The moonlit silhouette of a male leopard was standing a mere five meters from our tent. This tomcat was on his routine patrol and thankfully gave us a heads up by calling intermittently enroute. It was difficult to contain our excitement of being so close to this special creature as he walked by in the early hours of the morning. Our Magotho campsite was beautifully wild, set in Botswana’s Khwai Community Area. Shaded by that tall and stately old king of the combretums, the leadwood tree, it overlooked the lush Khwai river. In fact, it is a so-called overflow extra campsite we had to use after our booked spot was double-booked – something which presumably happens quite often judging by the number of them and the various disgruntled overlanders we met. But sometimes things happen for a reason.
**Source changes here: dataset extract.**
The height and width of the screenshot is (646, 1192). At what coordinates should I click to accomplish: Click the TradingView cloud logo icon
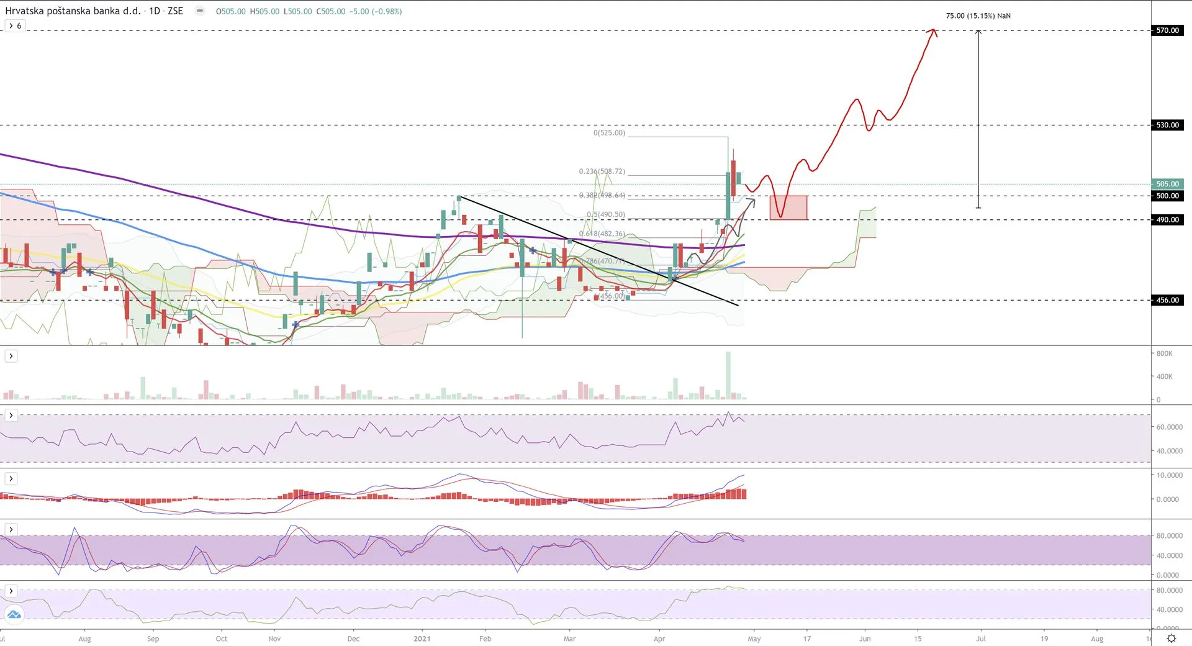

Our leopard certainly did not mind it not being an official camp, and neither did the wading elephant bulls the next day or the grazing hippos the night after that.

Khwai is community-owned land wedged between Chobe and Moremi. Entering the area for the first time is strange. No park gates with elephant skulls, flag posts and gate times. No park fees or overpriced wood bundles. Not even one of those dusty sign-in registers. Yet, and maybe in part due to this, you experience a sense of true wilderness. Driving towards the Khwai Development Trust’s Magotho camp on one of its deep sandy roads, we found a large open glade – a veritable forest of dead trees – again mostly our friend the leadwood, showing how it can continue to stand firm for up to 80 years after it had died. A lonely elephant bull welcomed us and showed us our campsite like the caretaker, walking slowly through the dead trees with the African sun setting behind it.

Over the next few days we started to understand why some people come here for a month at a time. Dawn was announced by a pair of fish eagles and multiple groups of roaring lions, the tracks of which we found around camp most days. An early start saw us having coffee and rusks next to a beautiful stretch of river, watching the sun rise in the East and trying to get that shot of a hovering pied kingfisher. We explored the intricate network of bush tracks, many of which unceremoniously cross through the river. Unlike the 1957 film’s title suggests, there definitely is no bridge over this River Khwai – at least not near Magotho.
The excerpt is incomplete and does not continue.